INSTRUÇÕES |
a. No trecho sobre agroecologia, o que é apontado como a maior dificuldade para o desenvolvimento da agroecologia?
b. Prossiga com o trecho sobre agroecologia a partir do ponto em que ele termina.

TRECHO DO DOCUMENTO |
************

O capitalismo superou todas as expectativas e levou o processo de exploração do homem e da natureza ao extremo. Estamos nos aproximando perigosamente de um ponto no qual não poderemos retornar mais. O modelo de produção se esgotou e é sustentado por um pacto político que faz com que a sociedade arque com os prejuízos econômicos, sociais e ambientais desse modelo e uma parcela muito pequena fique com a riqueza gerada. Quando o agronegócio tiver que arcar com os custos ambientais da sua exploração e pagar suas dívidas, a casa cai. Outro processo muito perigoso hoje é a dependência externa do modelo de produção agrícola: de sementes a agrotóxicos e, hoje, também os fertilizantes. Ou seja, todos os insumos são importados. O sistema é extremamente frágil porque é dependente de agentes externos. A soberania nacional e alimentar foi colocada em jogo. A agroecologia é uma alternativa para gerar emprego, renda e alimentos saudáveis para toda a população. Algo que o agronegócio não faz. Os benefícios da agroecologia são decorrentes dessa alternativa viável à crise civilizatória em que fomos colocados.
Qual é a maior dificuldade para o desenvolvimento da agroecologia?
A oposição do agronegócio. Interesses econômicos muito poderosos são colocados em questionamento com a agroecologia. De certo modo, o Brasil ainda pode ser economicamente descrito como um grande fazendão colonial sustentado pela exploração suicida do meio e da mão de obra quase escrava. Os senhores da terra têm um laço estreito com o novo/moderno capitalismo financeiro, mas não abandonaram suas raízes originais.
O acampamento Cícero Guedes, no complexo da Usina Cambahyba, já começou a colher hortaliças produzidas sem agrotóxicos. O que o cultivo alimentar agroecológico representa para essas terras especificamente?

************

DADOS |
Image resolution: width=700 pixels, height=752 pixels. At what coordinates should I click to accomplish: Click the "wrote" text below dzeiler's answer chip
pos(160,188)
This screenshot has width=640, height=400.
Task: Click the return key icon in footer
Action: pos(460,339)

************

RESULTADOS |
a. A oposição do agronegócio.

b.
Na minha opinião, não existe um “cultivo agroecológico” pois a agroecologia é um movimento social. A transição de sistemas (do convencional para as agriculturas de base ecológica) tem um papel importante no aprendizado e na cocriação de conhecimento. Na fase inicial, a substituição dos insumos convencionais pelos de origem biológica, a busca por autonomia de sementes e material propagativo, o trabalho coletivo, a inclusão de mulheres e crianças no processo de tomada de decisões e escolhas representam uma construção de um novo ofício de fazer agricultura que constitui a base de uma nova sociedade. Representa, portanto, o início de um processo emancipatório. O fim, não se sabe. São muitos interesses em disputa.
O senhor acompanhou a ocupação anterior da usina? Já havia, na ocasião, uma preocupação agroecológica com a produção?
Sou um apoiador do Movimento dos Trabalhadores Rurais Sem Terra desde 1986 quando entrei para a Faculdade de Agronomia. Essa preocupação com a agroecologia no MST é relativamente nova e o MST do Rio de Janeiro teve um papel importante nessa questão.
Como era a participação de Cícero Guedes nos projetos de extensão que ministrava?
Tive uma estreita ligação com o Cícero. Sempre foi um militante cientificamente curioso e tinha total clareza da necessidade de viabilização técnica-produtiva dos lotes para reforçar a luta pela reforma agrária.